**PROBLEM:**
Scan the lines below for the word "dimensions". Copy each line you find it in.

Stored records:
^^^^^^^^^^^^^^^^
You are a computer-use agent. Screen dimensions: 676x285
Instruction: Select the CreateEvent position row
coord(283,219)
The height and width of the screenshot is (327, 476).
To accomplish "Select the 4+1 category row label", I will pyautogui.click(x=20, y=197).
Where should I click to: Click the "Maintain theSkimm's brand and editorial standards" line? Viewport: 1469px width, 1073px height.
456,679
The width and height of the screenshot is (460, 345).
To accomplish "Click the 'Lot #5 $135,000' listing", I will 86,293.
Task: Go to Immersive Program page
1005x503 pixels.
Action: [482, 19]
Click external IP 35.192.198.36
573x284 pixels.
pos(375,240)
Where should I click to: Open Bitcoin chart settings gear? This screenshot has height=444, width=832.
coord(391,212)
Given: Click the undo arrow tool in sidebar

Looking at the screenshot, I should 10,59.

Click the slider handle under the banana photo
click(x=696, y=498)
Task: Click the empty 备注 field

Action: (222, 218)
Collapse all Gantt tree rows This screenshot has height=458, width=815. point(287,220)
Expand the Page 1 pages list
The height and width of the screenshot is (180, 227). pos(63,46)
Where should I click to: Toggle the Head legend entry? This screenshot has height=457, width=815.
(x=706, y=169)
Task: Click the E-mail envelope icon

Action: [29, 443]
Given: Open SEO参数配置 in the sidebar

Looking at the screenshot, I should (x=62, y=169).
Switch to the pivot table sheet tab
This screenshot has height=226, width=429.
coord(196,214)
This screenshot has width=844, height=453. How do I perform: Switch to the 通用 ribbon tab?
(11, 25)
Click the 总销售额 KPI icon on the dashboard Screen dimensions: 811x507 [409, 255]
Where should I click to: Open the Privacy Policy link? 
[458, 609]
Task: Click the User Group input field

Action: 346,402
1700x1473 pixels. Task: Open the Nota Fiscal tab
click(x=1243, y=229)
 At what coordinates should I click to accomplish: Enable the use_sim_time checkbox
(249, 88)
^^^^^^^^^^^^^^^^
**RESULT OF THE EXERCISE:**
You are a computer-use agent. Screen dimensions: 676x285
Click the 总销售额 KPI icon on the dashboard Screen dimensions: 811x507 [409, 255]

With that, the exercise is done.